Yang Jun, Wang Qinying, Song Ping, Nangong Ziyan, Cui Long, Kong Fanfang, Feng Shanshan

机构信息

College of Plant Protection, Biocontrol Centre of Plant Diseases and Plant Pests of Hebei Province, Baoding, China.

出版信息

Wei Sheng Wu Xue Bao. 2008 May;48(5):677-83.

Abstract

OBJECTIVE

Xenorhabdus nematophila is an insect pathogen bacterium symbiotically associated with entomopathogenic nematode. The bacteria produce a number of toxins to overcome immune response of insect hosts and kill their hosts. We purified a novel haemocoel insecticidal protein from X. nematophila HB310, cloned and analysed gene sequence of this novel protein.

METHODS

We isolated and purified the insecticidal protein by methods of salting out and native-PAGE from the intracellular proteins of X. nematophila HB310. We tested the virulence of the protein by direct injection into fifth-instar Galleria mellonella larvae. The protein was identified by western blotting. The gene of insecticidal protein was cloned by PCR and analyzed in GenBank.

RESULTS

We purified a novel haemocoel insecticidal protein that was named as Tp40. The injectable hemocoelic potency (LD50) of Tp40 was 68.54 ng/larva against fifth-instar G. mellonella larvae. The SDS-PAGE spectrum of Tp40 only showed a single - 42kDa band. Western blotting with an antibody that was highly specific to the known Txp40 indicated that Tp40 was homologous to the known Txp40 and only existed inside cells. The nucleotide sequences of tp40 gene have been deposited in GenBank (accession number GenBank: EU095326).

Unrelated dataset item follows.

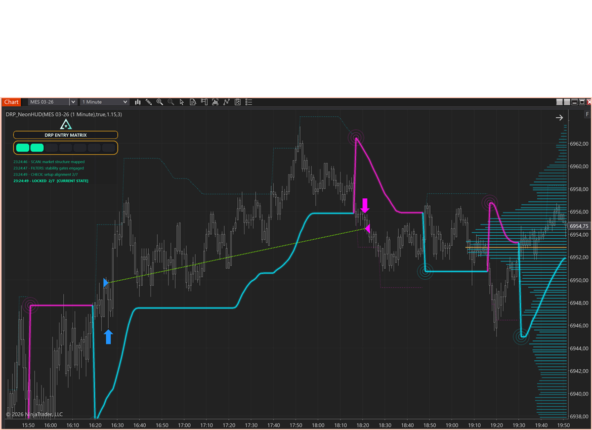Viewport: 592px width, 430px height.
Task: Click the DRP ENTRY MATRIX header
Action: click(65, 135)
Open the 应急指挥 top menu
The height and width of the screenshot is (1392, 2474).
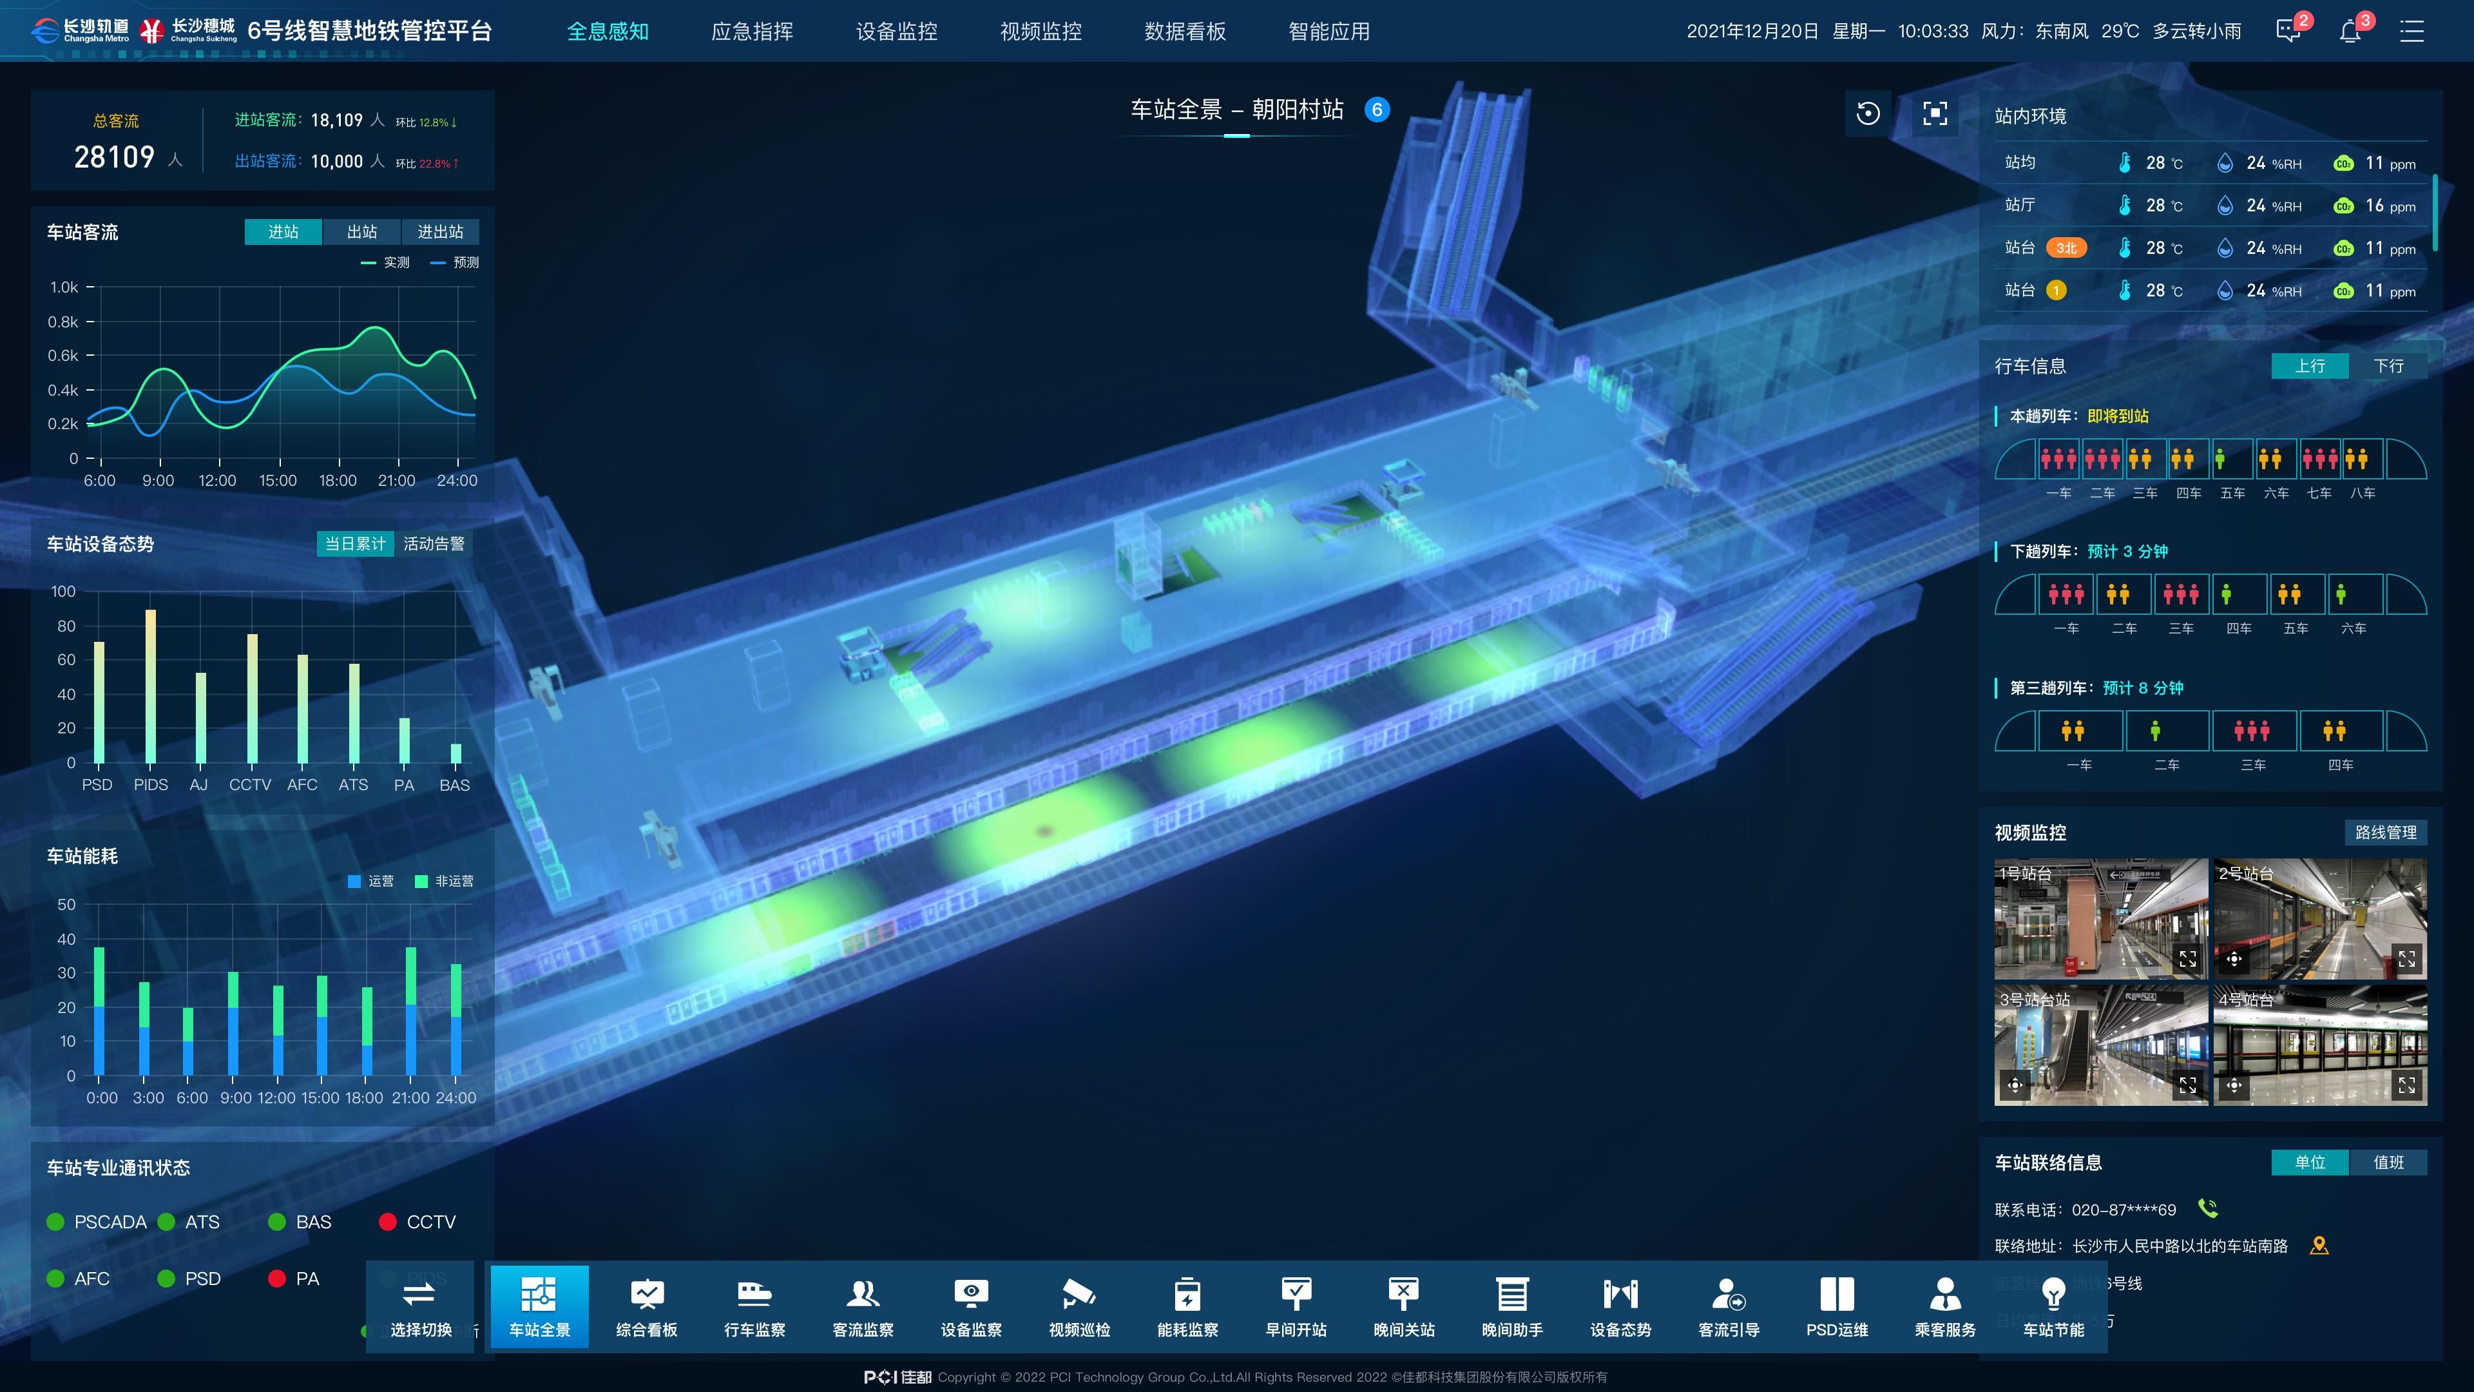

The size of the open reading frame of tp40 was 1107bp, encoding a peptide of 368 amino acid residues, with a theoretical molecular weight 41.5 kDa and an isoelectricpoint (IP) 8.66. The Tp40 shared 85%-99% homology of nucleotide sequences and 70%-99% amino acids with those of 13 group strains.

CONCLUSION

Tp40 is high injectable virulent for G. mellonella larvae and its gene/protein sequence is highly conserved, which play a key role during the bacterium-nematode killing host insects process.

摘要

目的

嗜线虫致病杆菌是一种与昆虫病原线虫共生的昆虫病原菌。该细菌产生多种毒素以克服昆虫宿主的免疫反应并杀死宿主。我们从嗜线虫致病杆菌HB310中纯化了一种新型血腔杀虫蛋白,克隆并分析了该新型蛋白的基因序列。

方法

我们通过盐析和非变性聚丙烯酰胺凝胶电泳(native-PAGE)方法从嗜线虫致病杆菌HB310的胞内蛋白中分离纯化杀虫蛋白。通过直接注射到五龄大蜡螟幼虫体内测试该蛋白的毒力。通过蛋白质免疫印迹法鉴定该蛋白。通过聚合酶链反应(PCR)克隆杀虫蛋白基因并在基因银行(GenBank)中进行分析。

结果

我们纯化了一种新型血腔杀虫蛋白,命名为Tp40。Tp40对五龄大蜡螟幼虫的注射血腔毒力(半数致死剂量,LD50)为68.54纳克/幼虫。Tp40的十二烷基硫酸钠-聚丙烯酰胺凝胶电泳(SDS-PAGE)图谱仅显示一条单一的42 kDa条带。用对已知Txp40具有高度特异性的抗体进行蛋白质免疫印迹表明,Tp40与已知的Txp40同源,且仅存在于细胞内。tp40基因的核苷酸序列已存入基因银行(登录号GenBank:EU095326)。tp40的开放阅读框大小为1107bp,编码一个由368个氨基酸残基组成的肽段,理论分子量为41.5 kDa,等电点(IP)为8.66。Tp40与13个菌株组的核苷酸序列同源性为85%-99%,氨基酸同源性为70%-99%。

结论

Tp40对大蜡螟幼虫具有高注射毒力,其基因/蛋白序列高度保守,在细菌-线虫杀死宿主昆虫的过程中起关键作用。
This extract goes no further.